(Data under study Opens)

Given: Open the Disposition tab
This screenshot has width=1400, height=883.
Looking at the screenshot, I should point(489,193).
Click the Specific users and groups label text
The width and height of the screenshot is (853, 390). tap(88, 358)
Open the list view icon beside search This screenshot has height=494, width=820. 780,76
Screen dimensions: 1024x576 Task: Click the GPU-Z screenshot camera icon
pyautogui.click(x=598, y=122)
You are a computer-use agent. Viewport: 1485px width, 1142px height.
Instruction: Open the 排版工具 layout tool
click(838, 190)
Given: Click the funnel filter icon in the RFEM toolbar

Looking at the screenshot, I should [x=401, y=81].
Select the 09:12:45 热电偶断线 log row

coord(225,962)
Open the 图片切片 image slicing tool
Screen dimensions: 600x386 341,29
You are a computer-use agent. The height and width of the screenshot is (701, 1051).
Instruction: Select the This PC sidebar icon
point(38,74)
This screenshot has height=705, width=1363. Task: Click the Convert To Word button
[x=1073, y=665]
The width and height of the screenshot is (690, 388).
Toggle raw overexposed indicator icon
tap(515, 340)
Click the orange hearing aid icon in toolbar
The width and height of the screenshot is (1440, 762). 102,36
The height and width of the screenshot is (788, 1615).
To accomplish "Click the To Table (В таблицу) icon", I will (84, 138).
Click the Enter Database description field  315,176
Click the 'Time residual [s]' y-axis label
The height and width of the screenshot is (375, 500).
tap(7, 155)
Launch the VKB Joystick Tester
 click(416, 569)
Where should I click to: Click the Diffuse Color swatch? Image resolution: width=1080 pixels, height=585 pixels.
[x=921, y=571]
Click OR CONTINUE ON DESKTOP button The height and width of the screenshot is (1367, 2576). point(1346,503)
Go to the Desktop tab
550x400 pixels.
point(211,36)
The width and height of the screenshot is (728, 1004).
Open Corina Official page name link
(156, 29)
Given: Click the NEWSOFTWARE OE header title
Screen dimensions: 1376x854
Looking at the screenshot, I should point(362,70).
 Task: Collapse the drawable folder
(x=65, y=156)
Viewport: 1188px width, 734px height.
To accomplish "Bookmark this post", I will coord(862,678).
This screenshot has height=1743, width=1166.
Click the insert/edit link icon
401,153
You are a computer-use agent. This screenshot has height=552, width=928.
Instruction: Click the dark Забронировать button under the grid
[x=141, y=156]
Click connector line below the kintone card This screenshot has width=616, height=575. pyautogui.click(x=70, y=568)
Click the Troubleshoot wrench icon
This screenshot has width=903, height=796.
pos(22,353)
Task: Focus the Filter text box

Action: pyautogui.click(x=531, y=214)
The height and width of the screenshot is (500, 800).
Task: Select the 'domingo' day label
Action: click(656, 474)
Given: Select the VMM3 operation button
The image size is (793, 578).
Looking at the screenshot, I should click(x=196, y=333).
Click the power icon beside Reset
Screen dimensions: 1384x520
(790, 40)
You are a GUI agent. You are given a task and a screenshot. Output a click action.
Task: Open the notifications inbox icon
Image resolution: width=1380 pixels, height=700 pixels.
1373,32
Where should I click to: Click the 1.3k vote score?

(Data under study Closes)

#### [Activity]
Would you please write the entries out again in full, exactly as given?

#### [Result of the task]
Given: Open the Disposition tab
This screenshot has width=1400, height=883.
Looking at the screenshot, I should point(489,193).
Click the Specific users and groups label text
The width and height of the screenshot is (853, 390). tap(88, 358)
Open the list view icon beside search This screenshot has height=494, width=820. 780,76
Screen dimensions: 1024x576 Task: Click the GPU-Z screenshot camera icon
pyautogui.click(x=598, y=122)
You are a computer-use agent. Viewport: 1485px width, 1142px height.
Instruction: Open the 排版工具 layout tool
click(838, 190)
Given: Click the funnel filter icon in the RFEM toolbar

Looking at the screenshot, I should [x=401, y=81].
Select the 09:12:45 热电偶断线 log row

coord(225,962)
Open the 图片切片 image slicing tool
Screen dimensions: 600x386 341,29
You are a computer-use agent. The height and width of the screenshot is (701, 1051).
Instruction: Select the This PC sidebar icon
point(38,74)
This screenshot has height=705, width=1363. Task: Click the Convert To Word button
[x=1073, y=665]
The width and height of the screenshot is (690, 388).
Toggle raw overexposed indicator icon
tap(515, 340)
Click the orange hearing aid icon in toolbar
The width and height of the screenshot is (1440, 762). 102,36
The height and width of the screenshot is (788, 1615).
To accomplish "Click the To Table (В таблицу) icon", I will (84, 138).
Click the Enter Database description field  315,176
Click the 'Time residual [s]' y-axis label
The height and width of the screenshot is (375, 500).
tap(7, 155)
Launch the VKB Joystick Tester
 click(416, 569)
Where should I click to: Click the Diffuse Color swatch? Image resolution: width=1080 pixels, height=585 pixels.
[x=921, y=571]
Click OR CONTINUE ON DESKTOP button The height and width of the screenshot is (1367, 2576). point(1346,503)
Go to the Desktop tab
550x400 pixels.
point(211,36)
The width and height of the screenshot is (728, 1004).
Open Corina Official page name link
(156, 29)
Given: Click the NEWSOFTWARE OE header title
Screen dimensions: 1376x854
Looking at the screenshot, I should point(362,70).
 Task: Collapse the drawable folder
(x=65, y=156)
Viewport: 1188px width, 734px height.
To accomplish "Bookmark this post", I will coord(862,678).
This screenshot has height=1743, width=1166.
Click the insert/edit link icon
401,153
You are a computer-use agent. This screenshot has height=552, width=928.
Instruction: Click the dark Забронировать button under the grid
[x=141, y=156]
Click connector line below the kintone card This screenshot has width=616, height=575. pyautogui.click(x=70, y=568)
Click the Troubleshoot wrench icon
This screenshot has width=903, height=796.
pos(22,353)
Task: Focus the Filter text box

Action: pyautogui.click(x=531, y=214)
The height and width of the screenshot is (500, 800).
Task: Select the 'domingo' day label
Action: click(656, 474)
Given: Select the VMM3 operation button
The image size is (793, 578).
Looking at the screenshot, I should click(x=196, y=333).
Click the power icon beside Reset
Screen dimensions: 1384x520
(790, 40)
You are a GUI agent. You are given a task and a screenshot. Output a click action.
Task: Open the notifications inbox icon
Image resolution: width=1380 pixels, height=700 pixels.
1373,32
Where should I click to: Click the 1.3k vote score?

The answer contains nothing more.